▶ [Your goal]:
Could you rewrite everything from the line containing "Image resolution: width=1330" down to the line containing "pos(47,138)", replacing "table header" with "column header" and changing nothing else? Leave the pictures out.

▶ [Items]:
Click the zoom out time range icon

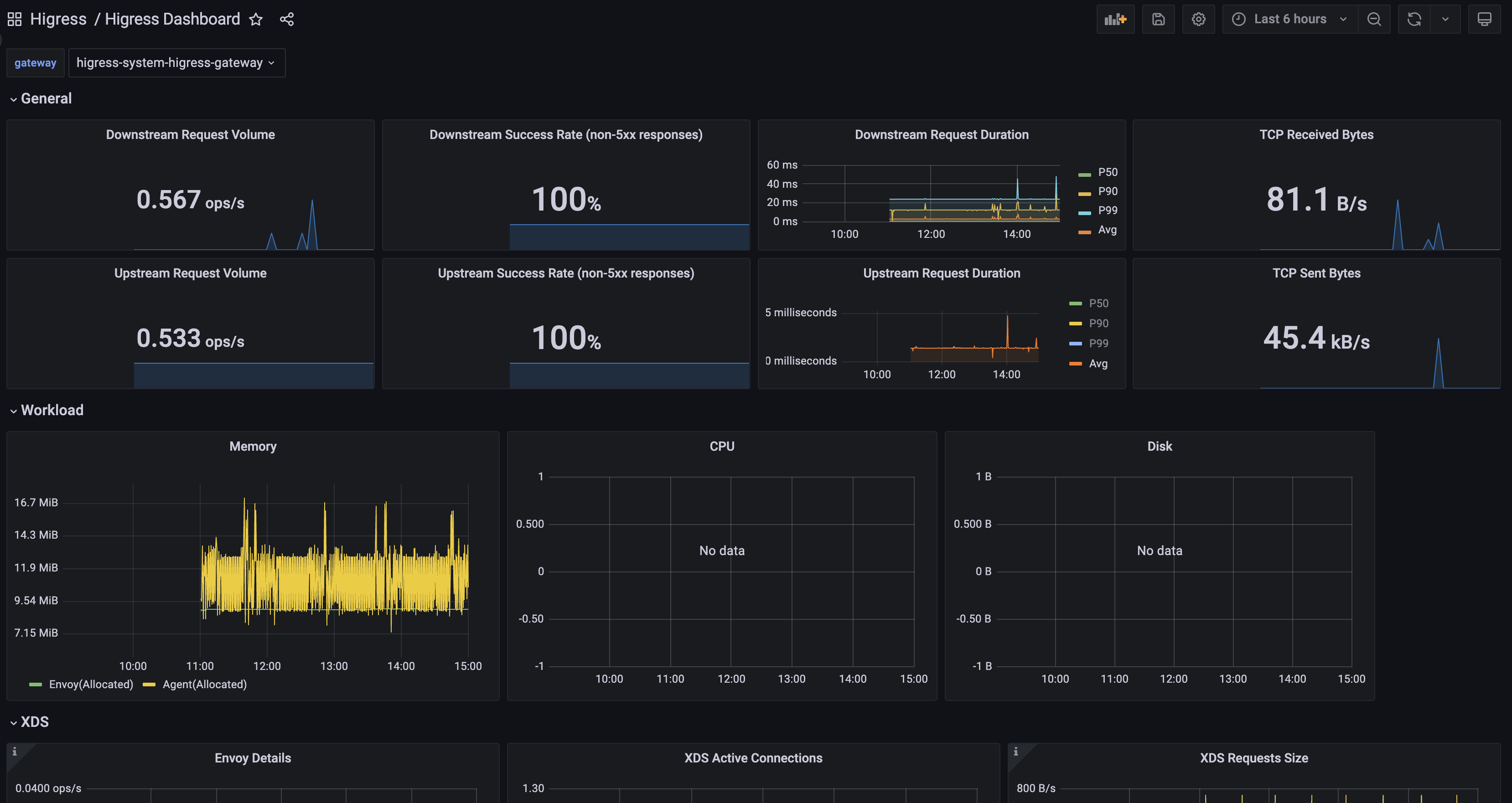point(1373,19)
---
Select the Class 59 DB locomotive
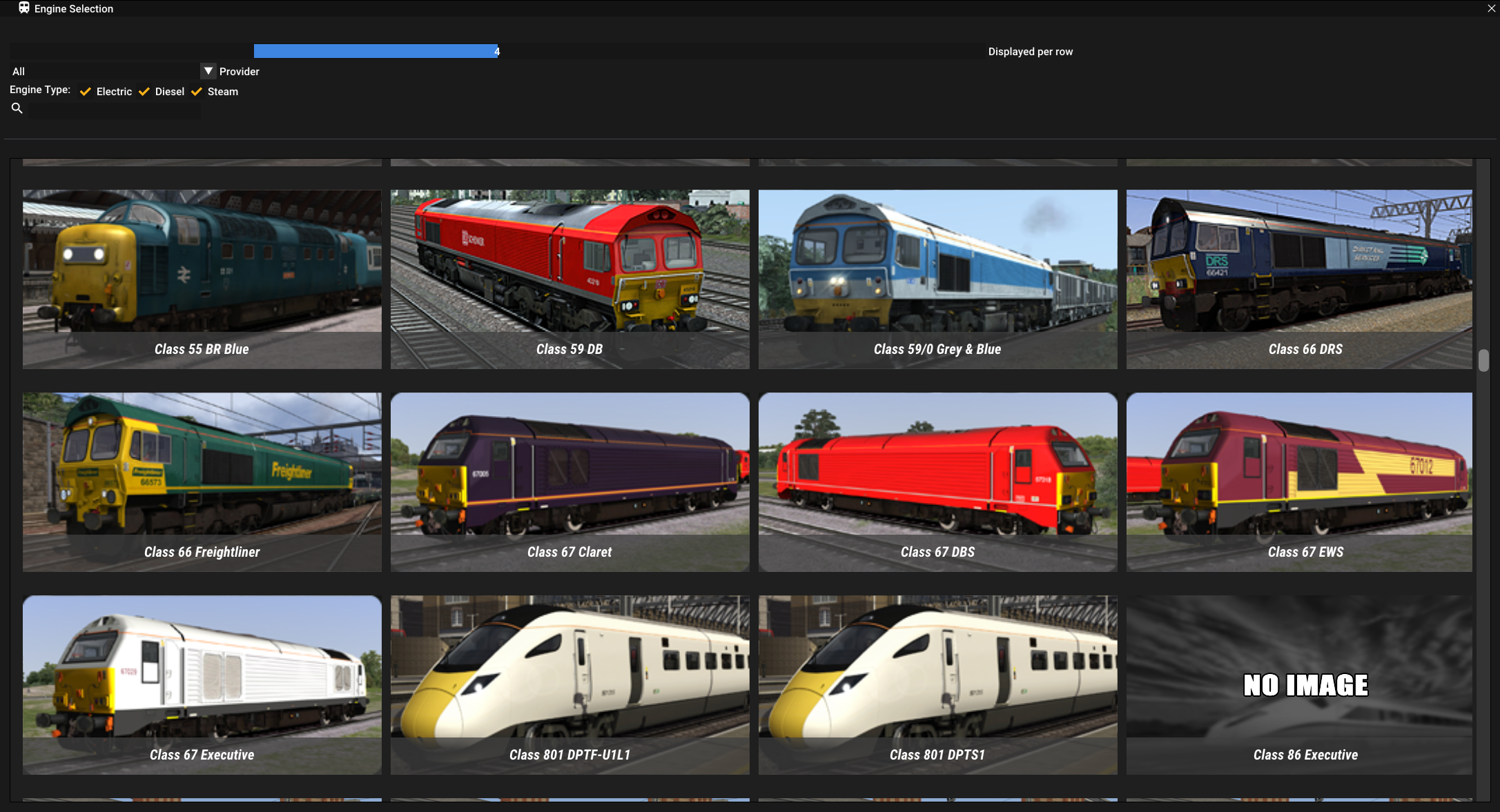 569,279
---
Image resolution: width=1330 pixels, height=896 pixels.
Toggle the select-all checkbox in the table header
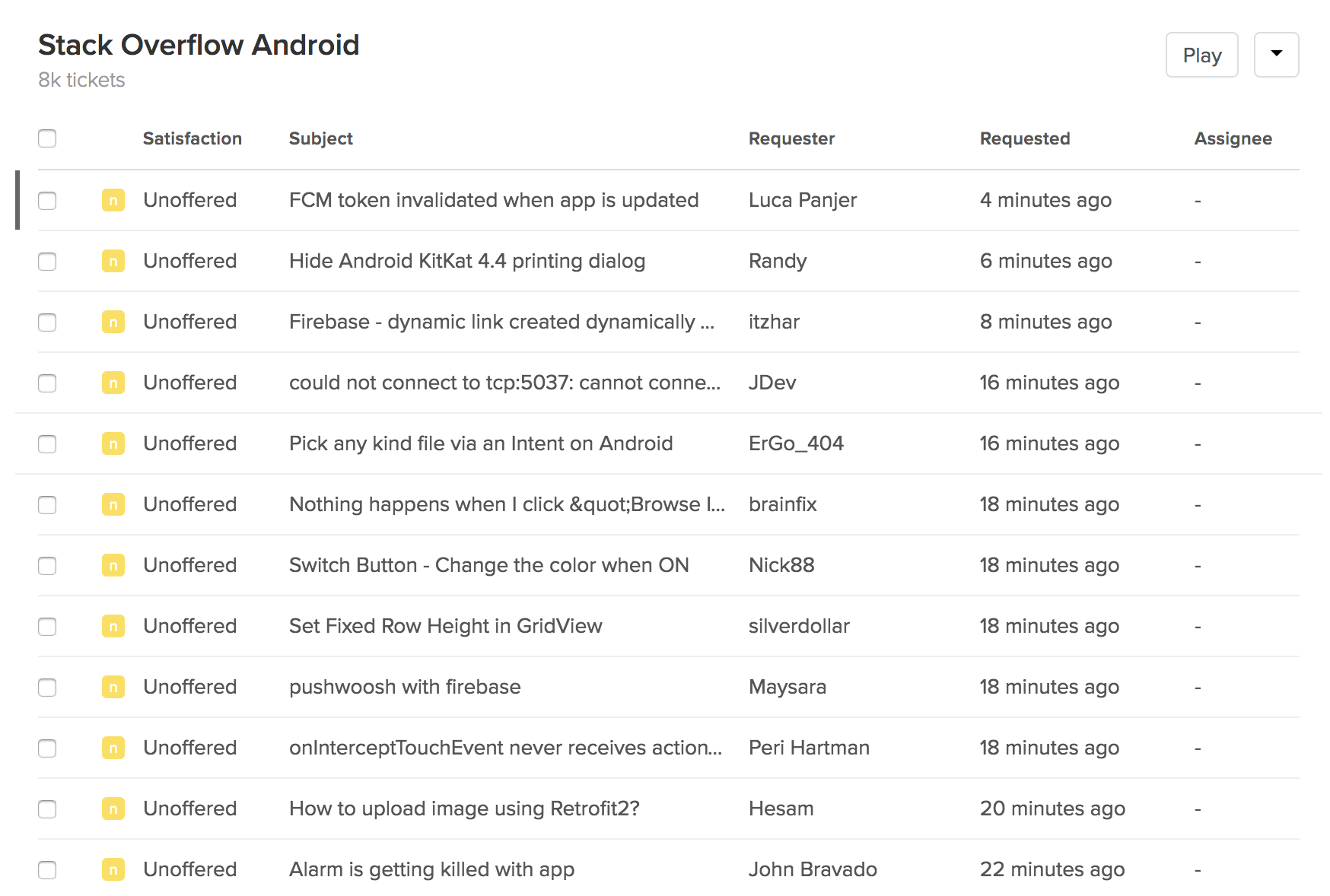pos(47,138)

▶ [Output]:
Image resolution: width=1330 pixels, height=896 pixels.
Toggle the select-all checkbox in the column header
pos(47,138)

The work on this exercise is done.